Pixel coordinate grounding data:
▼▼▼

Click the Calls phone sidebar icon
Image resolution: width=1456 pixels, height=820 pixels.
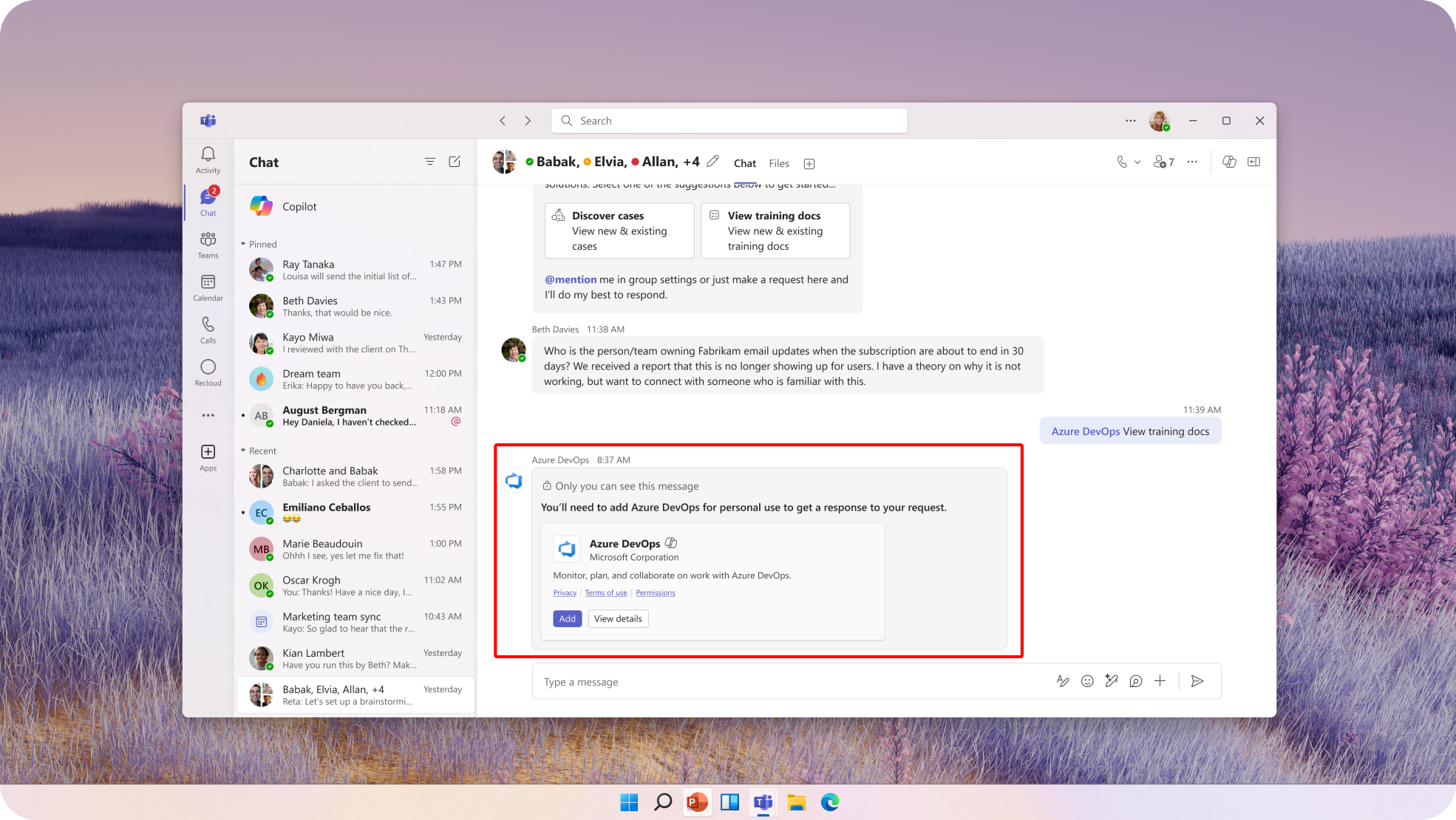[x=208, y=325]
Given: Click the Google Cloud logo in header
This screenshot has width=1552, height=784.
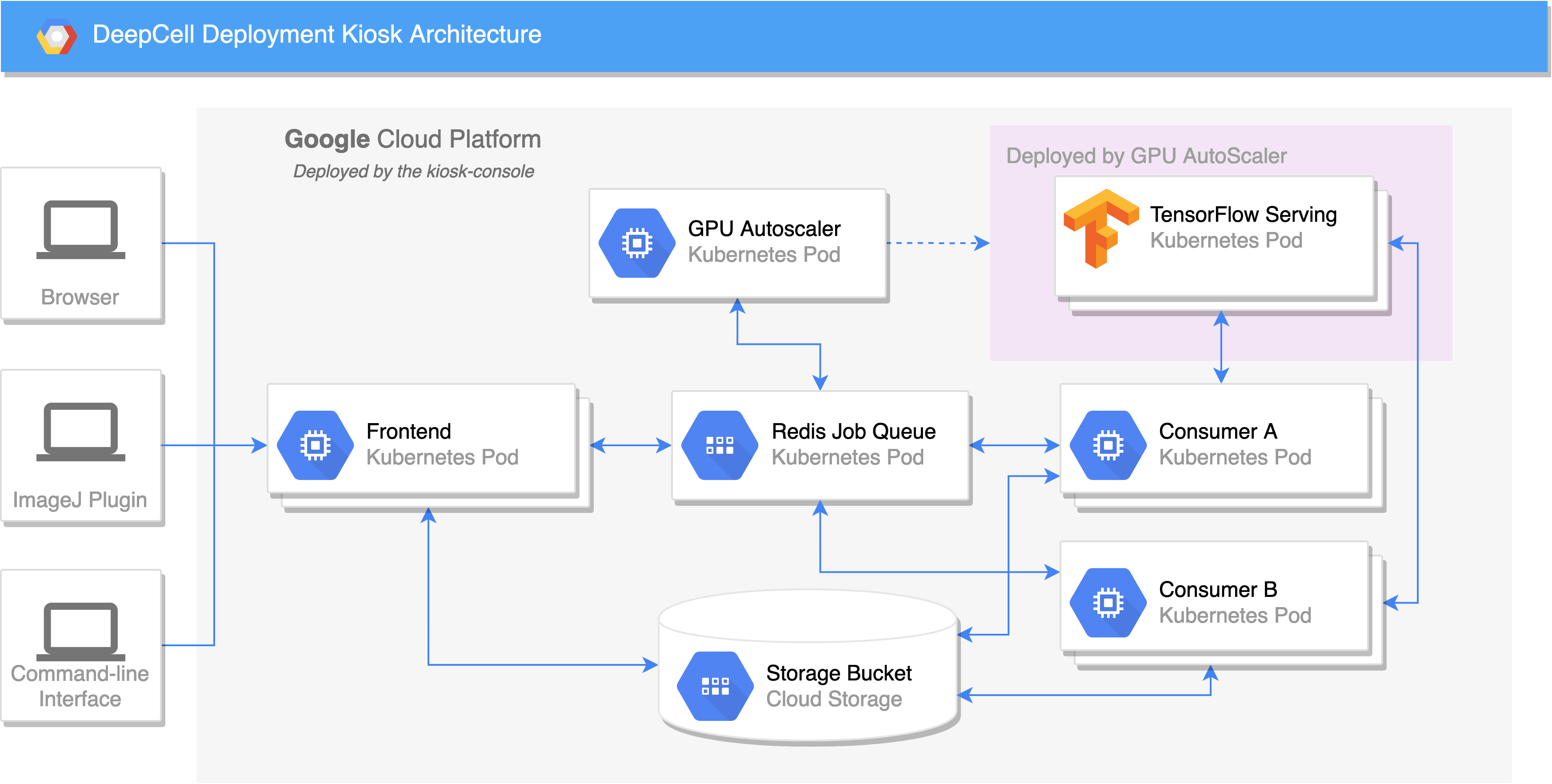Looking at the screenshot, I should click(x=56, y=36).
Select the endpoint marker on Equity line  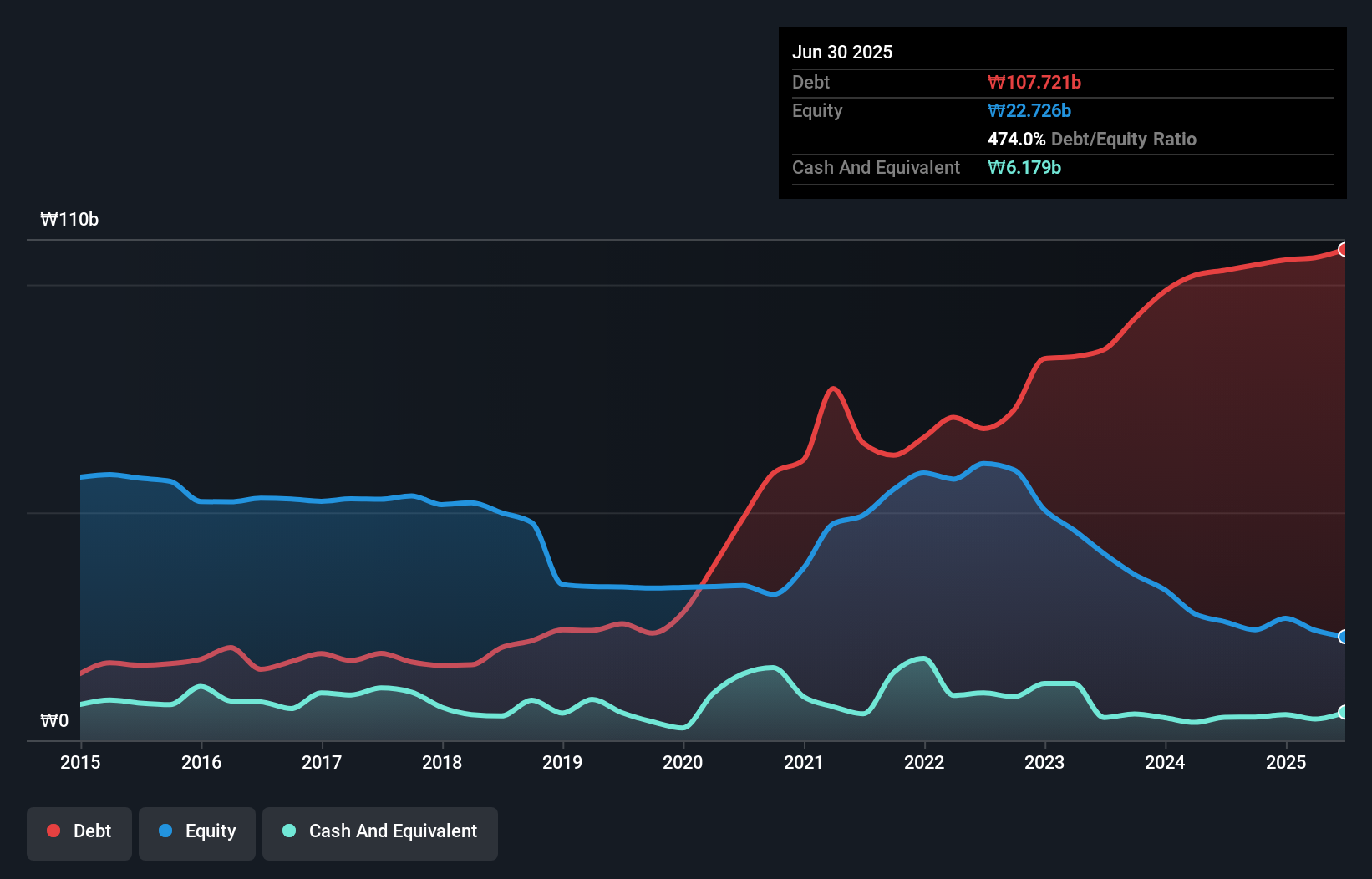[x=1344, y=637]
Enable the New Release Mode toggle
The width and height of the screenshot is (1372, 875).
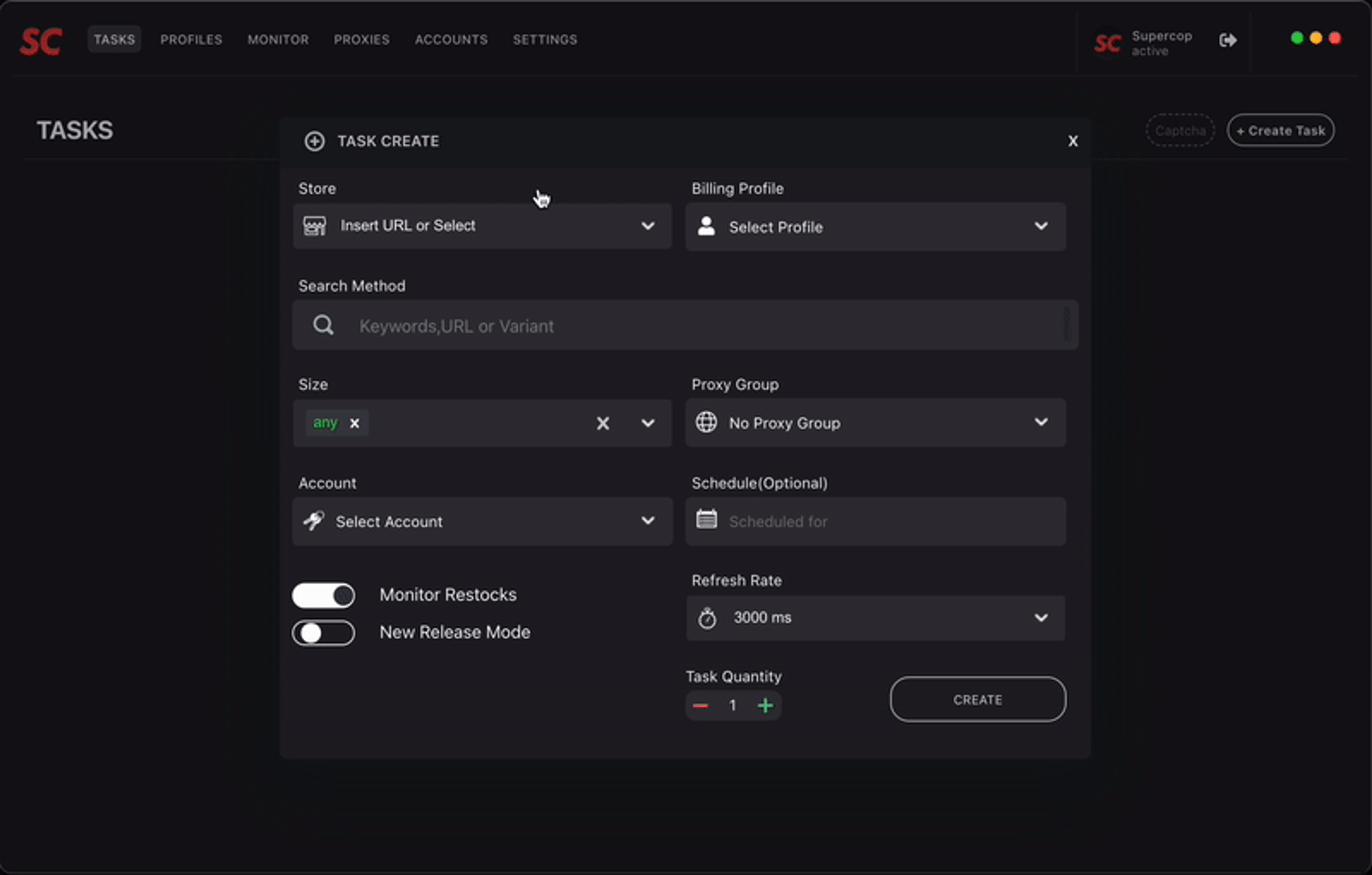coord(324,633)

▲▲▲

### Instructions to follow
Once you find the line that contains "Enable the New Release Mode toggle", give it again along with every later line through the end of the data, word for word, minus the pictures.

### Answer space
Enable the New Release Mode toggle
The width and height of the screenshot is (1372, 875).
coord(324,633)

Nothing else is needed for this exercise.